* Assignment
Output exactly the lines spanning from the line containing "Click the browser reload icon" to the last line of the entries, inclusive.

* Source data
···

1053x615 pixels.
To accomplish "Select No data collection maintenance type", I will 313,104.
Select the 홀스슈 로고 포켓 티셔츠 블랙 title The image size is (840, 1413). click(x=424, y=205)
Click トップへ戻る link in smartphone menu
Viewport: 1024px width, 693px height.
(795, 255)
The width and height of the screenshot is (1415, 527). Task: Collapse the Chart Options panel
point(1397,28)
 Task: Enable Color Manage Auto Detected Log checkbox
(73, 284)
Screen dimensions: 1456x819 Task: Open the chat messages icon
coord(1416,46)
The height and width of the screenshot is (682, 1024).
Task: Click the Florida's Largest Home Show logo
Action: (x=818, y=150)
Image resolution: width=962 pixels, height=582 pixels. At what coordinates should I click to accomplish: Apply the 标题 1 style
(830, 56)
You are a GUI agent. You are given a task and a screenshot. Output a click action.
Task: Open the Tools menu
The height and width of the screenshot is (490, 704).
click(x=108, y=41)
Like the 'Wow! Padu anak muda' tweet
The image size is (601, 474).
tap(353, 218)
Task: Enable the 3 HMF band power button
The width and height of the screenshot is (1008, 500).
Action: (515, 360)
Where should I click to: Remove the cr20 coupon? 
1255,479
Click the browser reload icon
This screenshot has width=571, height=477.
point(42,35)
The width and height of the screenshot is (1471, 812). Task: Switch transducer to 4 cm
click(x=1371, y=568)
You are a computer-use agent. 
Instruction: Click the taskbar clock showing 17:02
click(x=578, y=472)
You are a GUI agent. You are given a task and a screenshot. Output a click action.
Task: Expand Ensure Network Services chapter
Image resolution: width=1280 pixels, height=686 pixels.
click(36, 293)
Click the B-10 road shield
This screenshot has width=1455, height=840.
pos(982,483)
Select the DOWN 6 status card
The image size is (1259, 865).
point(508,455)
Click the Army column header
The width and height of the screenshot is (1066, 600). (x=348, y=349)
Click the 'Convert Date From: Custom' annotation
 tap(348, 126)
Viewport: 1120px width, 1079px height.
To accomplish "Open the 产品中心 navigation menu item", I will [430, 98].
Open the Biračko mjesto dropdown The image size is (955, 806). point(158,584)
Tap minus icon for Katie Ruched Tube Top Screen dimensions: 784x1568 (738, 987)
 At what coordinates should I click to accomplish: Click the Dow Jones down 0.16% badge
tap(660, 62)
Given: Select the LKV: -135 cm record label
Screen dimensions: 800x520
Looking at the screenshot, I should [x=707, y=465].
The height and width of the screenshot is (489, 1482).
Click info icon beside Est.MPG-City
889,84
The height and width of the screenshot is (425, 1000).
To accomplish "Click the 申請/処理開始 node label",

···

* Exercise result
Click the browser reload icon
This screenshot has width=571, height=477.
point(42,35)
The width and height of the screenshot is (1471, 812). Task: Switch transducer to 4 cm
click(x=1371, y=568)
You are a computer-use agent. 
Instruction: Click the taskbar clock showing 17:02
click(x=578, y=472)
You are a GUI agent. You are given a task and a screenshot. Output a click action.
Task: Expand Ensure Network Services chapter
Image resolution: width=1280 pixels, height=686 pixels.
click(36, 293)
Click the B-10 road shield
This screenshot has width=1455, height=840.
pos(982,483)
Select the DOWN 6 status card
The image size is (1259, 865).
point(508,455)
Click the Army column header
The width and height of the screenshot is (1066, 600). (x=348, y=349)
Click the 'Convert Date From: Custom' annotation
 tap(348, 126)
Viewport: 1120px width, 1079px height.
To accomplish "Open the 产品中心 navigation menu item", I will [430, 98].
Open the Biračko mjesto dropdown The image size is (955, 806). point(158,584)
Tap minus icon for Katie Ruched Tube Top Screen dimensions: 784x1568 (738, 987)
 At what coordinates should I click to accomplish: Click the Dow Jones down 0.16% badge
tap(660, 62)
Given: Select the LKV: -135 cm record label
Screen dimensions: 800x520
Looking at the screenshot, I should [x=707, y=465].
The height and width of the screenshot is (489, 1482).
Click info icon beside Est.MPG-City
889,84
The height and width of the screenshot is (425, 1000).
To accomplish "Click the 申請/処理開始 node label",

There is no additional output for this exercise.